Planned a 2.5 day, 2 night trip along the Bristol Hills Trail in the Finger Lakes area of NY. This trail is a part of the Finger Lakes Trail system. Intended route was an out and back hike, 50 miles round trip length. Hangin' in my WBBB DL 1.0, Edge Tarp with me, and HG UQ and BPL 180 TQ for insulation. Okay, onto the funny, painful, and itchy lessons learned.
1. First time bear bagging is a LOT harder than it looks. Used the PCT method.
-Sub mistake A... Mason's line as throw line. That stuff picks up every twig, leaf, and pine cone like they were all velcro! While it's really light, and strong enough to yank my food bag up, it tangles way too easily, is so thin that it hurts to pull, and once again, vacuums up the forest floor resulting in knots galore.
-Sub mistake B... When you toss the rock over your hanging branch, and you watch the line zing past, while tempting, don't grab the line. The first branch I picked was too high, and the line went up and over, then getting tangled at the branch (cause it's mason's line and it sticks to everything). When I watched my line fly up so fast the second time (new, lower branch), I grabbed the line once the rock was over, but not all the way down. Now I'm standing there, one end of the line in my hand, the other end with a fist sized rock on it, barreling towards me like a pendulum from Hell. Before I can react, the rock drills into my upper thigh/groin area, missing my twig n' berries by only a couple inches. I now have a sizable "stupidity bruise."
-Sub mistake C... Don't hang your food off relatively small, dead branches. There, of course, was not many good hanging branches around (with most of the trees being entirely branchless for 50 feet or more), and so the one branch I did find was about 6 feet long, an inch in diameter, and as dead as can be. I figured, ehh, should be good enough, right? Wrong. Food is half-way up the branch, and CRACK, the branch whizzes down at me, striking my knuckles with my blocking hands. Ouch.
-Sub mistake D... Don't forget to clip the pulling end through the biner. You just feel dumb when it gets to the top and you go, "...Crap."
2. Mosquitoes don't care what percentage of DEET you are using, they will still eat you alive. My 100% DEET kept the small sections of my body that got sprayed with it protected temporarily. They flocked to any square inch that wasn't coated. For example, my butt has three bites. (That's through hiking pants and boxers!) I just ordered some Pemethrin, which should hopefully help alleviate that issue.
3. Don't bite off more than you can chew. Planned on 50 miles, 16 day one, 20-25 day two, and the remaining on day three. I did 12 miles day one, which isn't bad, but I was spent! (I didn't start till 3:15 pm, finished at around 8pm.) I could have kept going, but I was tired, it was going to be dark soon, and it was either stop at mile 12, or continue to 16 for the decent spots to camp. (Technically my spot wasn't really... kosher... if you catch my drift, but I did a stealth hang far from the trail.) The next day, boy was I sore. Sore enough to decide to cut it a day short, and hike back to the car. Oh well!

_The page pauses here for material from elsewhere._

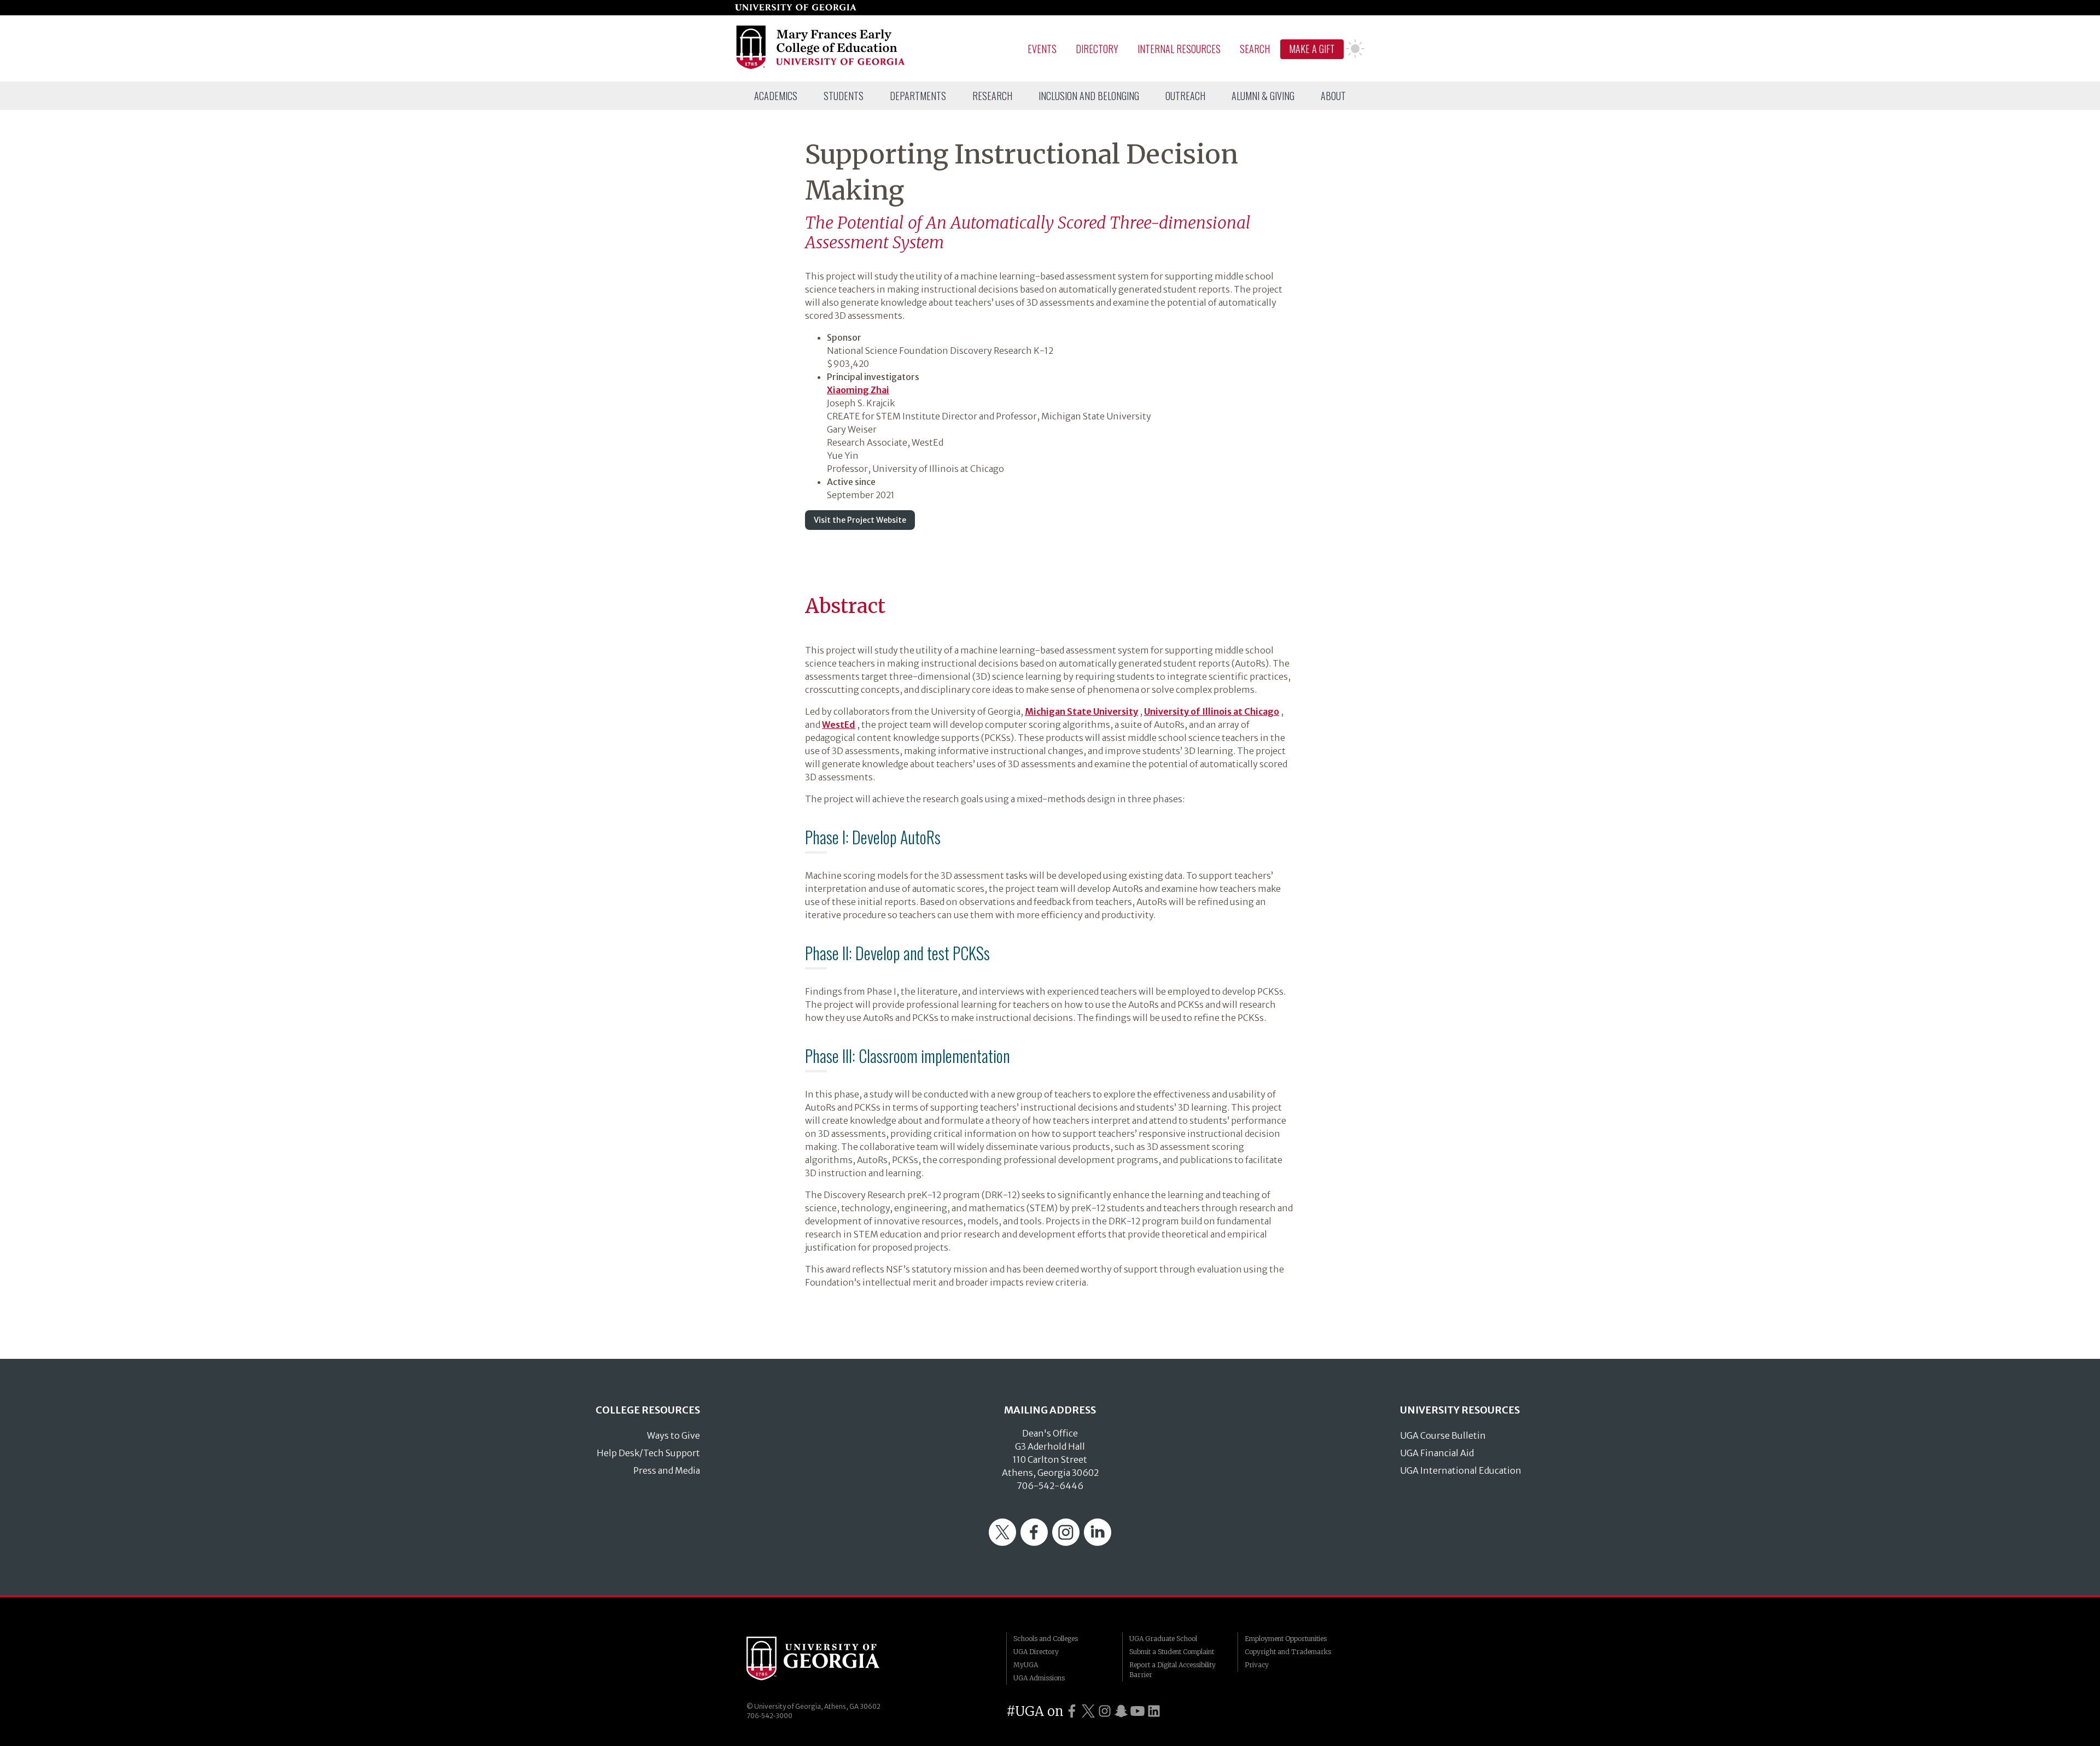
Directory (1097, 49)
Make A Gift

4. Trees marked to be cut down with spray paint, while extremely similar looking to trees marked with trail blazes, are not the same. This caused me to get off trail, leading to my bush whacking, trespassing variation. Oops!
5. Chocolately foods don't like heat.
6. (Osprey Exos related) On my Exos 34, I tightened the load lifters too much, causing my shoulder blades to press into the frame a bit. This was really uncomfortable, and I was worried I'd have to return it until I realized that it was the load lifters causing the problem. This may not pertain to the larger models, and is also dependent on your body shape and size, but if you come across the same thing, check the load lifters!